Exercise:
In the data below, locate each line with the word "computer" and list it.

(Beginning of Data to process)

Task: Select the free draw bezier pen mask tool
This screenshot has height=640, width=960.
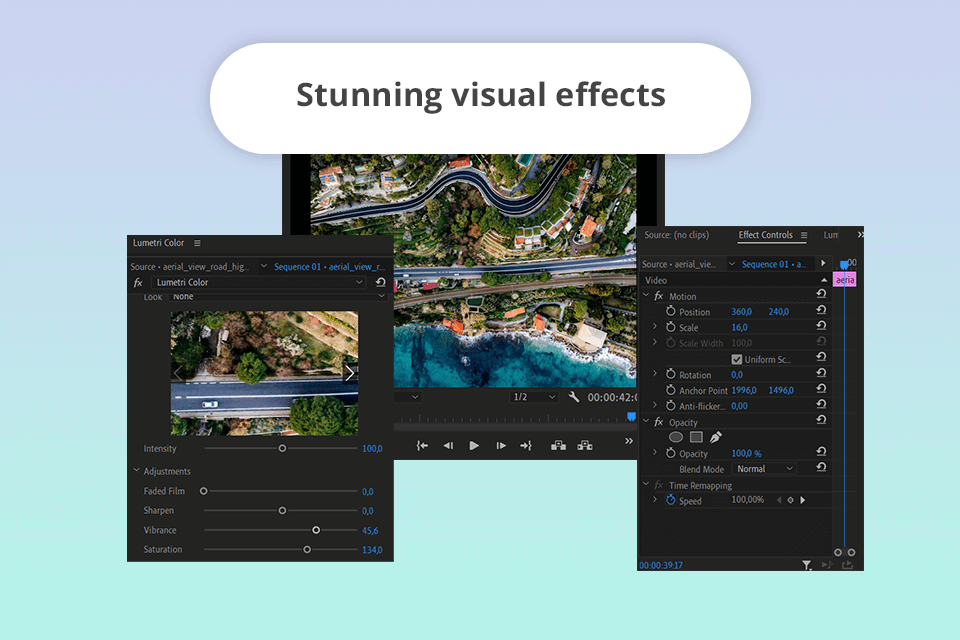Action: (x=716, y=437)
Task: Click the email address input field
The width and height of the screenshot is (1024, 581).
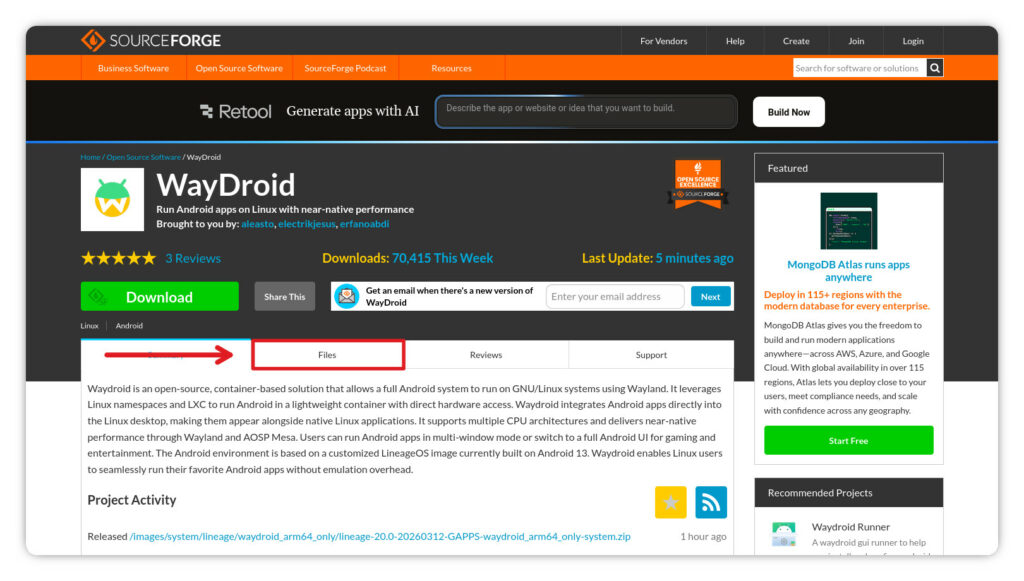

(End of Data to process)
(Beginning of Data to process)

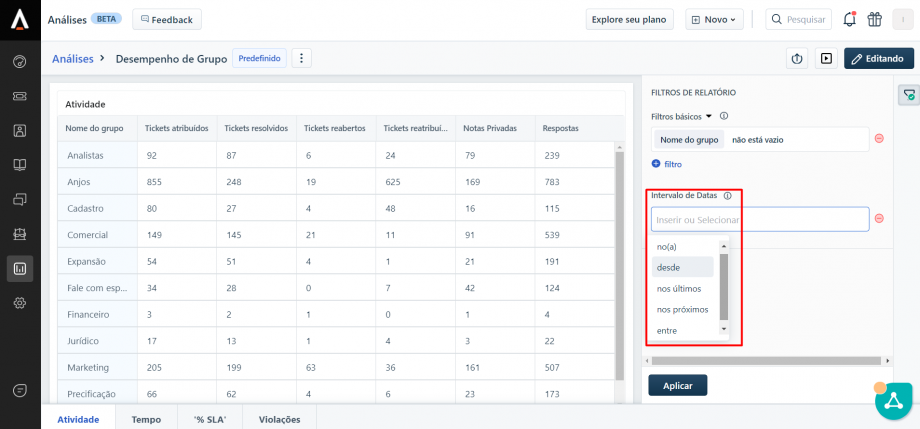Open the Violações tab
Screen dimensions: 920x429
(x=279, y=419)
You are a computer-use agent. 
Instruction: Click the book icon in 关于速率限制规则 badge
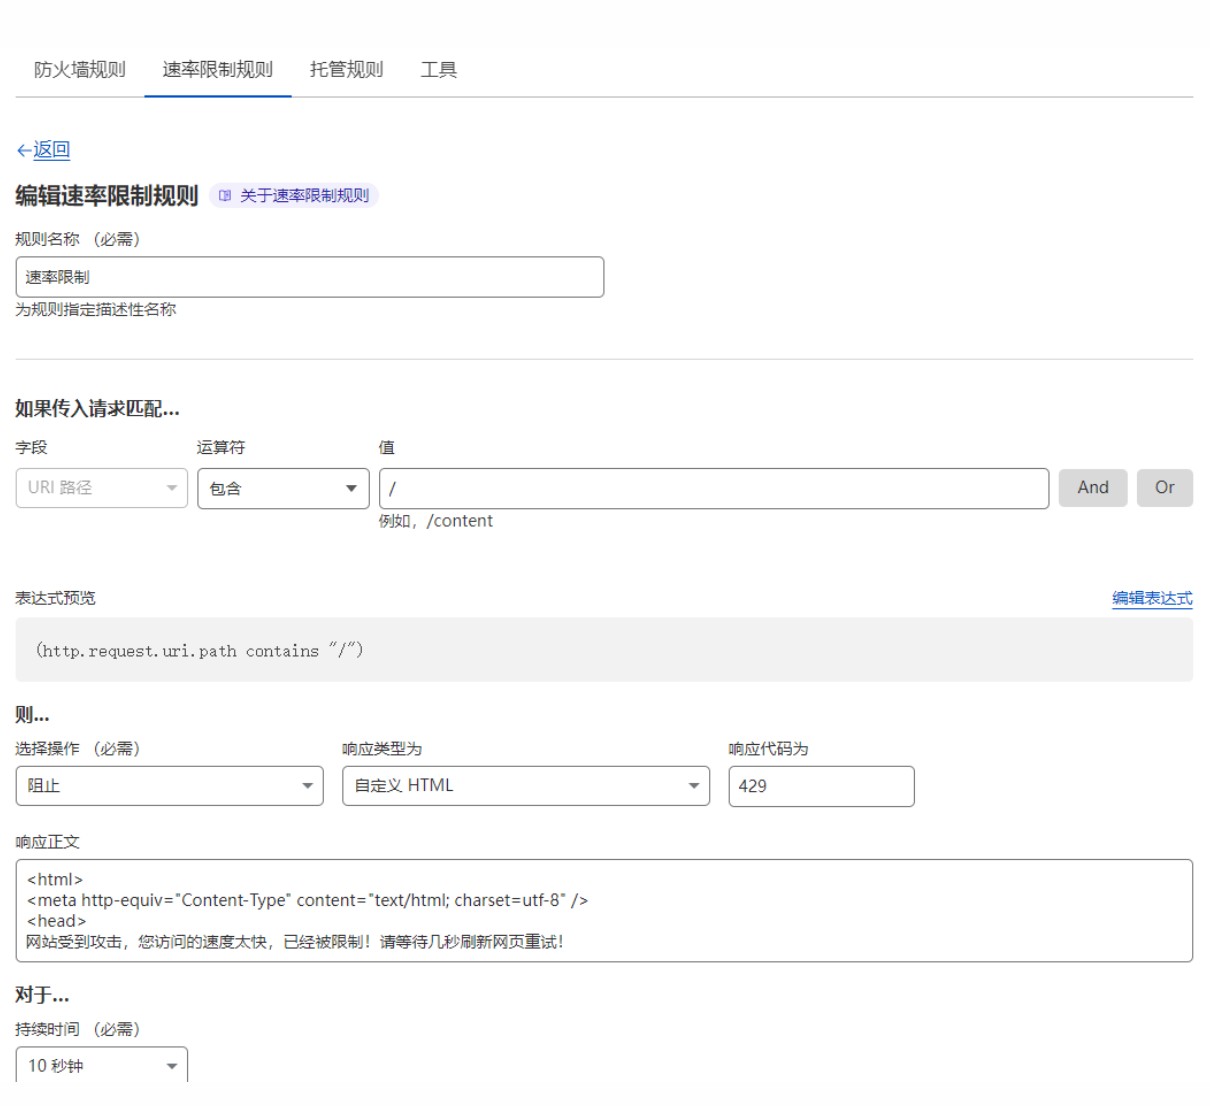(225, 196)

(End of Data to process)
(Beginning of Data to process)

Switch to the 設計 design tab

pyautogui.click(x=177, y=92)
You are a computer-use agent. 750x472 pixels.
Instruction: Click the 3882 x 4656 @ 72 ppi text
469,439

(End of Data to process)

Solution for this task:
You are a computer-use agent. 
You are a computer-use agent. 750x472 pixels.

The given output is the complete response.